Psychosocial programmes for children in war-torn Sri Lanka show good results
Different psychosocial rehabilitation programs for children have somewhat different results due to differences in resources, methodologies and objectives. But a much more significant difference appears when comparing rehabilitated children with children who have not undergone any rehabilitation at all. This is shown by a study from the University of Gothenburg, Sweden.
"Different programs for taking care of traumatised children have different effects. But the main difference is between putting any program into work and doing nothing at all." That is one conclusion Kumari Thoradeniya draws from her thesis study, in which she has compared three different psychosocial rehabilitation programs for war-affected children in war-torn Sri Lanka. Field studies for the thesis were undertaken in 2005, in which Kumari used interviews, questionnaires and observations to gather data.
The Muditha program, operated in a Sinhala village in Vavuniya district, is one of the three. This was initiated by a Buddhist monk when some children sought his protection and care. At the time of the study, there were nearly 80 children in this program, of whom 90 percent were Tamils from the Northern Province.
The Karuna program in the Batticaloa district of the Eastern Province, on the other hand, was started following requests by the government and non-government officials. In 2005, the program employed 46 staff members, all of whom had prior knowledge of conducting a psychosocial rehabilitation program, for the 300 Tamil children in their care.

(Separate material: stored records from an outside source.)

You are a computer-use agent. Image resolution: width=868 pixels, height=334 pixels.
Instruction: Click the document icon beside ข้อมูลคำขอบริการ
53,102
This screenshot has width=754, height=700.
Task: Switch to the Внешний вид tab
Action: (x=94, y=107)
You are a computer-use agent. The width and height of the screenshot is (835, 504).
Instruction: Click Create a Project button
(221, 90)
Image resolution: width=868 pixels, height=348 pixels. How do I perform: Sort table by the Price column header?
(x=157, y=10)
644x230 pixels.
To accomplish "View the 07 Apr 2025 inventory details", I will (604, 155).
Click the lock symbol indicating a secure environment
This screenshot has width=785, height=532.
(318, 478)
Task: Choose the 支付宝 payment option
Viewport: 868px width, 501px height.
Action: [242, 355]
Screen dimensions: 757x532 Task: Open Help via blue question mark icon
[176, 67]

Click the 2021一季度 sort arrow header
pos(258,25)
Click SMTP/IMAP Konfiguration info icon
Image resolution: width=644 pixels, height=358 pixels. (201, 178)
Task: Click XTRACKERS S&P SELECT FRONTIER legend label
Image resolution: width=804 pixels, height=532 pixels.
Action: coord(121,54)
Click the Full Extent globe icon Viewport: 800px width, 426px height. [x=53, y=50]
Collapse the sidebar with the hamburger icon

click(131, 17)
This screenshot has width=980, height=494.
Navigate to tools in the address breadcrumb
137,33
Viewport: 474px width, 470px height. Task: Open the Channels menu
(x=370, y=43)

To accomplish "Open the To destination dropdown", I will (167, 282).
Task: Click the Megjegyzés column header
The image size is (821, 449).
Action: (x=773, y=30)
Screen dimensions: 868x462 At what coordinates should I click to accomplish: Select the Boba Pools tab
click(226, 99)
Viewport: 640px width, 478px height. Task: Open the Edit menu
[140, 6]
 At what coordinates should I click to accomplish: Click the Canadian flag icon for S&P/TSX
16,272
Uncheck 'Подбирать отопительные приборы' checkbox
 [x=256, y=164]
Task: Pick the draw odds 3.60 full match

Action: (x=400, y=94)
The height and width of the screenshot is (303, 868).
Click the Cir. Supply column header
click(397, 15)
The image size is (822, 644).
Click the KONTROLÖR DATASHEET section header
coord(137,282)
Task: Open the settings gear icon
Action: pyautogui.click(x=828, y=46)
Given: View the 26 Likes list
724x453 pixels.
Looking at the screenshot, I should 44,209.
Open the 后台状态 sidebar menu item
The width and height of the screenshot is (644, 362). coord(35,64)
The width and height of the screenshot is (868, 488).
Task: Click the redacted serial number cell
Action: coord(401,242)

Lastly the Upeksha program – also in the Batticaloa district – was initiated by a Catholic priest living in the same war-torn area as the community he served. The program involved groups of 25 Tamil and 25 Muslim children, and equal numbers of boys and girls, for nine months. After nine months, another group with the same composition was selected.
The programs were also compared with a group of children who had not been subject to any rehabilitation at all.
"The impact levels of each of the programs were different because of their differences in objectives, approaches and methodologies, as well as varying levels of human and material resources," explains Kumari.
"However, when comparing the rehabilitated children with those who had not gone through any rehabilitation, there was a remarkable difference. The rehabilitated children showed a much higher possibility of becoming normal citizens compared to those who had not undergone any rehabilitation."
The results underscore the need to recognize requirements for psychosocial rehabilitation, as this is intrinsic to long-term personal as well as social development.
"Government policies should include psychosocial support for victims of war, and should take into account issues such as local human resources, building capacity, enhancing resilience, networking, advocacy and coordination with other actors when addressing the psychosocial well-being of a population."